Gordon was a skilled bridge player too, though due to the war all international competitions were put on hold until 1948, leaving her little chance to show off her skills. So for the duration of the Second World War, Gordon and Markus worked separately to hone their craft.
When the European Bridge Championships came around in 1950, with the spectre of fascism weakened but unforgettable, Markus and Gordon teamed up for the first time as bridge partners. They were so successful that from 1955 to 1975 they were a regular team, winning competitions handily — but not peacefully.
They were like fire and ice, two brilliant and opinionated women whose arguments could be heard from tables away. As anyone who has been privy to a heated Sistory planning sesh would know, closeness can breed comfort, which can breed what could nicely be called “spats.” And these two took it to the limit. Spectators referred to Fritzi and Rixi as “Frisky and Bitchy.”
Markus’s game was more aggressive, and Gordon’s more controlled. But they were both intense ladies. When Gordon was 9 months pregnant, she took a quick break from bridge to participate in a poker game. She had been dealt a royal flush as she went into labor, and finished the game before going to the hospital to deliver her daughter. According to Gordon’s granddaughter, this was more a sign of Gordon’s gambling addiction than a competitive spirit; I guess she knew how to hold them, but not when to fold them.
But Fritzy and Bitchy’s success in the game will not soon be forgotten.
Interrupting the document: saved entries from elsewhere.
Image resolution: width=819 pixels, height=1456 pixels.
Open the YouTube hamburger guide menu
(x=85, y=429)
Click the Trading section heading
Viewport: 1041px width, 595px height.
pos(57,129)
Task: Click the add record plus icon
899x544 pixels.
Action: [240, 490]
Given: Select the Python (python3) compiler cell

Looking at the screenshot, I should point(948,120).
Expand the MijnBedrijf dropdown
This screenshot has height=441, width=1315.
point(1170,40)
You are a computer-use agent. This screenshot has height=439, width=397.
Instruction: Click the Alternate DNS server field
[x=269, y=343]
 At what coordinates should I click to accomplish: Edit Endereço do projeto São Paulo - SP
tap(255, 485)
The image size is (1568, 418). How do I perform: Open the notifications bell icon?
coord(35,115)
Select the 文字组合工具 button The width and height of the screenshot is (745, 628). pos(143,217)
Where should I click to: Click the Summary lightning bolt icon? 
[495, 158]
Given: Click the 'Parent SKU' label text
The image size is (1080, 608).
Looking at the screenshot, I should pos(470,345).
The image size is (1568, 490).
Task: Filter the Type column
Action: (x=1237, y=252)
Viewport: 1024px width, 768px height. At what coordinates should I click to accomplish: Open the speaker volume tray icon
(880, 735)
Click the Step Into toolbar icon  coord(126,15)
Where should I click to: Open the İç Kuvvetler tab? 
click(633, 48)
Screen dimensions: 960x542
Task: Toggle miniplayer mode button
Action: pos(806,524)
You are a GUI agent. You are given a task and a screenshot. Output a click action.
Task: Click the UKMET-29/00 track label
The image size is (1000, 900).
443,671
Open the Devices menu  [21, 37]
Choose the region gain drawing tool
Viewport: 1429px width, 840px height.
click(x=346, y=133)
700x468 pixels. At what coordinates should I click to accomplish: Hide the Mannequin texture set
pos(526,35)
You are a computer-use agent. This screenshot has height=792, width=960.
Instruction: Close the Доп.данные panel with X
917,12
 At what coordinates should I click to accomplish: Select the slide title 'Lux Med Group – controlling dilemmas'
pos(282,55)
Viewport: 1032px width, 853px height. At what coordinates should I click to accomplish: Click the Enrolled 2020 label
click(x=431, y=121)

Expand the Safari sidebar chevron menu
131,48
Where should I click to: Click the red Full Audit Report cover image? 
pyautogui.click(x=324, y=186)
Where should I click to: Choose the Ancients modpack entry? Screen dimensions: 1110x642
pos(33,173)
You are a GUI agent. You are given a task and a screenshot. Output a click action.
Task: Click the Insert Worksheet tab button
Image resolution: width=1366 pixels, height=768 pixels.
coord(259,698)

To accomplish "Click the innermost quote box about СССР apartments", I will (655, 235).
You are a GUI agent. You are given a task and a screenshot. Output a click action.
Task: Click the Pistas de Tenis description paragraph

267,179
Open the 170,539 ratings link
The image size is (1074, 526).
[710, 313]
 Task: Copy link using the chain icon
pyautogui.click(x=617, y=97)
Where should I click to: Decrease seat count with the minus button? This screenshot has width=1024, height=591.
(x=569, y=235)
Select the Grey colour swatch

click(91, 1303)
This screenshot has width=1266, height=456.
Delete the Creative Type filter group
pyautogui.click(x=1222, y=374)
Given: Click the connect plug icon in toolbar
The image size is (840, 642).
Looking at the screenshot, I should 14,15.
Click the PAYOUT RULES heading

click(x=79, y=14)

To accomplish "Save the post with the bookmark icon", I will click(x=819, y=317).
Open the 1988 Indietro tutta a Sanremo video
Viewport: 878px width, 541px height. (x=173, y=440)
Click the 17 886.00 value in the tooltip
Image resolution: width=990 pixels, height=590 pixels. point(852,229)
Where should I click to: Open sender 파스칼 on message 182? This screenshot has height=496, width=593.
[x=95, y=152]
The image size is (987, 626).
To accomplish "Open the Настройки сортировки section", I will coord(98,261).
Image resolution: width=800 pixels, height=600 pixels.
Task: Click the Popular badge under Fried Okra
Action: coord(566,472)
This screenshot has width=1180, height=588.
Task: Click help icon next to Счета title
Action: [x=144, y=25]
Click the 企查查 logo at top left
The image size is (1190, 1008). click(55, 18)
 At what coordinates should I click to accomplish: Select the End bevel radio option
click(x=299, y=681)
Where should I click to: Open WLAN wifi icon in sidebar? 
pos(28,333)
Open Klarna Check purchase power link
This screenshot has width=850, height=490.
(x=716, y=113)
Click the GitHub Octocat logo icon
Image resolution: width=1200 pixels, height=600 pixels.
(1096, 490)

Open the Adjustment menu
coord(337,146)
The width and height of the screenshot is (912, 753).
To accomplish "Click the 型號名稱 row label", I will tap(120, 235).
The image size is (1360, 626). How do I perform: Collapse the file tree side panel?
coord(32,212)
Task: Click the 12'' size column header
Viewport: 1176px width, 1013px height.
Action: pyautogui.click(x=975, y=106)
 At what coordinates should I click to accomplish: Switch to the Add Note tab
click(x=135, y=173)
Both women died in 1992, and prior to that, Markus had published 12 books on bridge tactics, the sport’s history and her career. Though neither Markus nor Gordon would admit any sort of “best friendship” with each other during their lifetime, giving rather muted praise of the other and treating it as a business relationship, it is clear that their partnership in the sport was unrivaled – and it lasted for over 20 years.